This is so, in a special sense, in
_Hamlet_, the subtlest of all Shakspere's plays, and, if not his
masterpiece, at any rate the one which has most attracted and puzzled
the greatest minds. It is observable that in Shakspere's comedies there
is no one central figure, but that, in passing into tragedy, he
intensified and concentrated the attention upon a single character. This
difference is seen even in the naming of the plays; the tragedies always
take their titles from their heroes, the comedies never.
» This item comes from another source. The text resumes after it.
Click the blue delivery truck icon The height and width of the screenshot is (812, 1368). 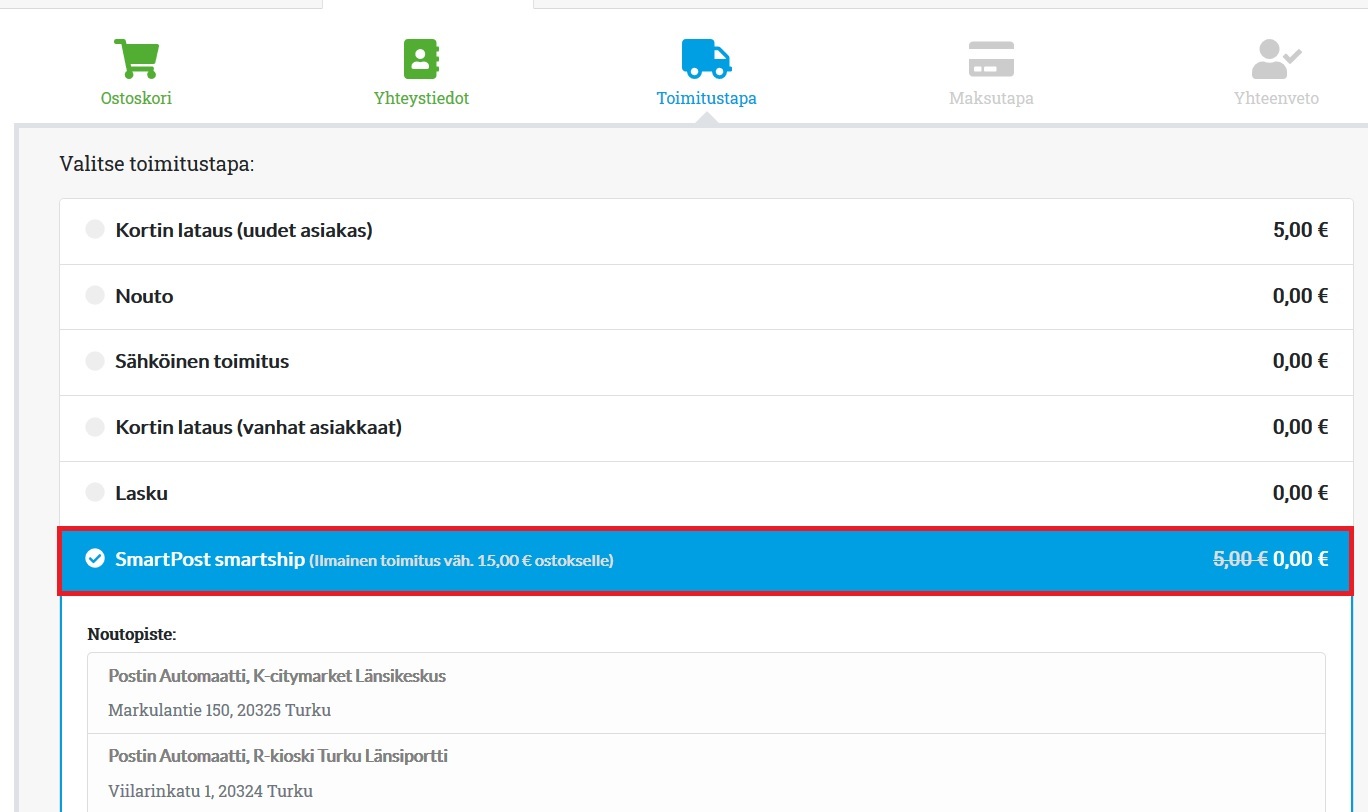coord(706,59)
Somewhat later, probably, than the tragedies already mentioned were the
three Roman plays, _Julius Caesar, Coriolanus,_ and _Anthony and
Cleopatra_. It is characteristic of Shakspere that he invented the plot
of none of his plays, but took material that he found at hand. In these
Roman tragedies he followed Plutarch closely, and yet, even in so doing,
gave, if possible, a greater evidence of real creative power than when
he borrowed a mere outline of a story from some Italian novelist. It is
most instructive to compare _Julius Caesar_ with Ben Jonson's _Catiline_
and _Sejanus_. Jonson was careful not to go beyond his text. In
_Catiline_ he translates almost literally the whole of Cicero's first
oration against Catiline. _Sejanus_ is a mosaic of passages from Tacitus
and Suetonius.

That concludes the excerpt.